Report every line of the rows below that contains the string "with", copying each line in full. Case counts.

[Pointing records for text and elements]
-- begin --
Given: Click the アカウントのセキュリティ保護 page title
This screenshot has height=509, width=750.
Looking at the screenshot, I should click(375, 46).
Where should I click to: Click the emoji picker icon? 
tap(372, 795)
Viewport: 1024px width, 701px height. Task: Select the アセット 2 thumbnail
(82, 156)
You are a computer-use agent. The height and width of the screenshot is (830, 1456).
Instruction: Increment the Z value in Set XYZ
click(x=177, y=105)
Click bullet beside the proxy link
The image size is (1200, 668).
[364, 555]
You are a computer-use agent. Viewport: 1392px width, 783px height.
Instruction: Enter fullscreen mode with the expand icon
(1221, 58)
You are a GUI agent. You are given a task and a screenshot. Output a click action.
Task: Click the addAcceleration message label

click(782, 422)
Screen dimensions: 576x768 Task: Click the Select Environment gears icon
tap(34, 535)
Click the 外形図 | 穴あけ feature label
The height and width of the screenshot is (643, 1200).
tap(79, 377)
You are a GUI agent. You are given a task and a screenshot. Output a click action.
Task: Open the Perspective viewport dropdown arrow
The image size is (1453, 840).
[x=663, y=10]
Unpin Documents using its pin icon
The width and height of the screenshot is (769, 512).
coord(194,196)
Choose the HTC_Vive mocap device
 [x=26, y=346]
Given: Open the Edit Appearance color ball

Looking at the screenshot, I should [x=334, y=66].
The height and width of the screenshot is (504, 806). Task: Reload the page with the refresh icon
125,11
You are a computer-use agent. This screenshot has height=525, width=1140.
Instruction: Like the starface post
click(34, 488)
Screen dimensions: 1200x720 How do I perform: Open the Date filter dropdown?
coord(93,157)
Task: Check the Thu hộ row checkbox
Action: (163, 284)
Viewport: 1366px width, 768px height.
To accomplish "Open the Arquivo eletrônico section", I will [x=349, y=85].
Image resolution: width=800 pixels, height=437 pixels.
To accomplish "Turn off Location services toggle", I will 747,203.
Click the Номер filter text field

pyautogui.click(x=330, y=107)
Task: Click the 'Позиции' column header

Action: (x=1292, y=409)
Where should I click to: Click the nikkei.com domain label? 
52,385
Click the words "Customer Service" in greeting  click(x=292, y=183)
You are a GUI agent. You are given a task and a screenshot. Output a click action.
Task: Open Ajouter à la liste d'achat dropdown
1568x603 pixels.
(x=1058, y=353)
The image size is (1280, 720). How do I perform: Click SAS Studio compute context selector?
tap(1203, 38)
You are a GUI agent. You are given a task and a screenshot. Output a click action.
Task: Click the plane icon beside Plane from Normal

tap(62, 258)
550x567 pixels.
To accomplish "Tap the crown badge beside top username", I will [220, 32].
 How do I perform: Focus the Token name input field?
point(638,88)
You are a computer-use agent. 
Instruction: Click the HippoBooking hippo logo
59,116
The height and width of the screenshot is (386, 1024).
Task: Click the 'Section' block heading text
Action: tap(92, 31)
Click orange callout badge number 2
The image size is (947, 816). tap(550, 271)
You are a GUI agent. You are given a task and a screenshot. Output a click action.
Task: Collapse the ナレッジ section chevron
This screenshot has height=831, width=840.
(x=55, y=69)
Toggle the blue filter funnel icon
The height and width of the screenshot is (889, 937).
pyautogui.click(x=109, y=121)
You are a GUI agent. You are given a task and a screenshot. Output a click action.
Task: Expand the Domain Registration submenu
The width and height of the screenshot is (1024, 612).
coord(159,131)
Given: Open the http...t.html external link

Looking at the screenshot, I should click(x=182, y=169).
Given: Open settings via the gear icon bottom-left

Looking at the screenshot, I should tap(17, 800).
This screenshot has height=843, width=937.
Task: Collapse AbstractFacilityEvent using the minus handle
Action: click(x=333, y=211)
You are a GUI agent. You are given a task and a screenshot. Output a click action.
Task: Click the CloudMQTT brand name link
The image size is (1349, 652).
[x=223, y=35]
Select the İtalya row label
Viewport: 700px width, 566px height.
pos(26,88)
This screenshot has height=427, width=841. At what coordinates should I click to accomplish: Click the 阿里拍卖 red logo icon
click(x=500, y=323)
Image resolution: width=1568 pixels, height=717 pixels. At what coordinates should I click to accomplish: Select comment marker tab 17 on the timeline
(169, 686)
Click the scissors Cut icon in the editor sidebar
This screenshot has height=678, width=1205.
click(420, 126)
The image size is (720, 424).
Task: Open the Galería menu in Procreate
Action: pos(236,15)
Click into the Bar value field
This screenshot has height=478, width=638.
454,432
-- end --
◆ FULL ANSWER:
Instruction: Enter fullscreen mode with the expand icon
The height and width of the screenshot is (504, 806). Task: Reload the page with the refresh icon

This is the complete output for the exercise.